The U.S. Department of Agriculture announced that agricultural producers and private landowners can sign up for the Grassland Conservation Reserve Program (CRP) through May 26. Among CRP enrollment opportunities, Grassland CRP is a unique working lands program, allowing producers and landowners to continue grazing and haying practices while conserving grasslands and promoting plant and animal biodiversity as well as healthier soil.
“Grassland CRP clearly demonstrates that agricultural productivity and conservation priorities can not only coexist but also complement and enhance one another,” said Zach Ducheneaux, Administrator of USDA’s Farm Service Agency. “The strength of this program lies in its many benefits — through annual rental payments, the program helps producers and landowners produce and maintain diverse wildlife habitat, sequester carbon in the soil, and support sound, sustainable grazing. These benefits help keep agricultural lands in production while delivering lasting climate outcomes.”

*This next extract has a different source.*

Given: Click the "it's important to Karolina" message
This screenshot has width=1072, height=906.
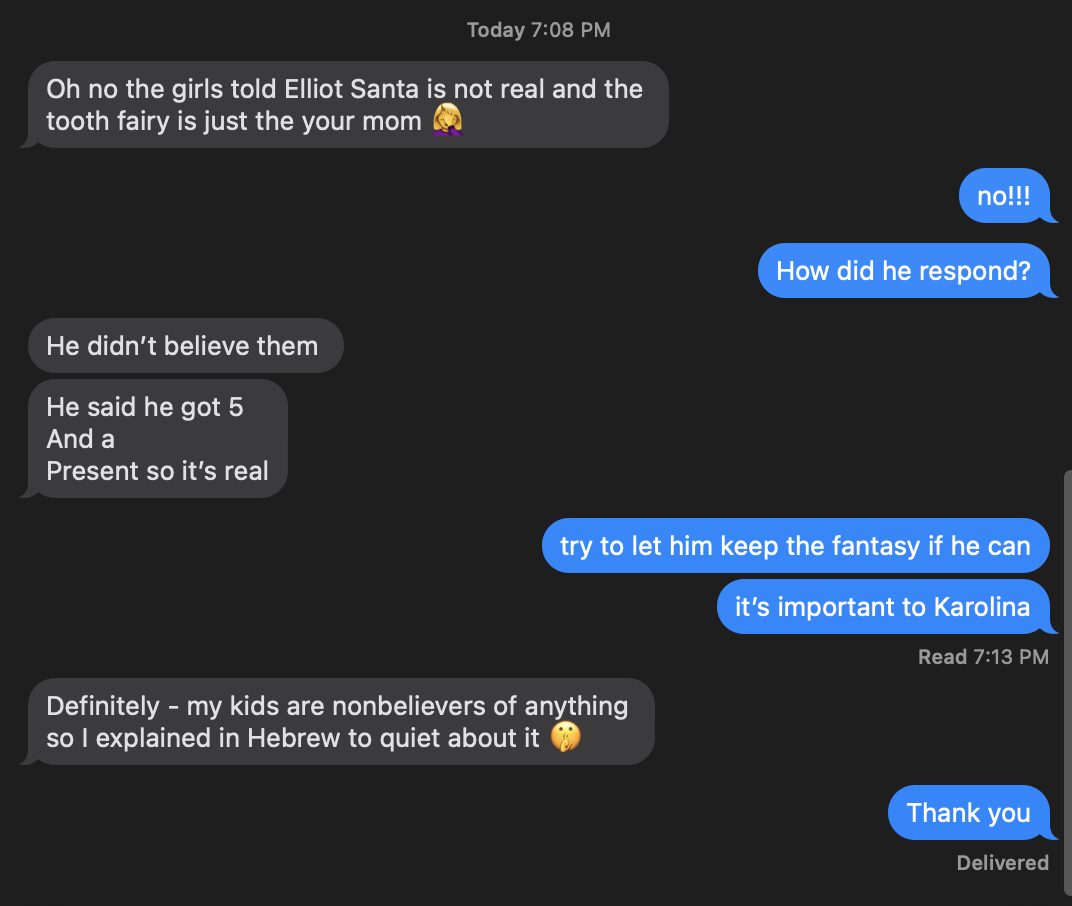Looking at the screenshot, I should pos(882,607).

More than 3.1 million acres were accepted through the 2022 Grassland CRP signup from agricultural producers and private landowners. That signup—the highest ever for the program—reflects the continued success and value of investments in voluntary, producer-led, working lands conservation programs. The current total participation in Grassland CRP is 6.3 million acres, which is part of the 23 million acres enrolled in CRP opportunities overall.
Since 2021, USDA’s FSA, which administers all CRP programs, has made several improvements to Grassland CRP to broaden the program’s reach, including:
-Creating two National Priority Zones to put focus on environmentally sensitive land such as that prone to wind erosion.
-Enhancing offers with 10 additional ranking points to producers and landowners who are historically underserved, including beginning farmers and military veterans.
-Leveraging the Conservation Reserve Enhancement Program (CREP) to engage historically underserved communities within Tribal Nations in the Great Plains.
Landowners and producers interested in Grassland CRP, or any other CRP enrollment option, should contact their local USDA Service Center to learn more or to apply for the program before the deadlines.
Producers with expiring CRP acres can enroll in the Transition Incentives Program (TIP), which incentivizes producers who sell or enter into a long-term lease with a beginning, veteran, or socially disadvantaged farmer or rancher who plans to sustainably farm or ranch the land.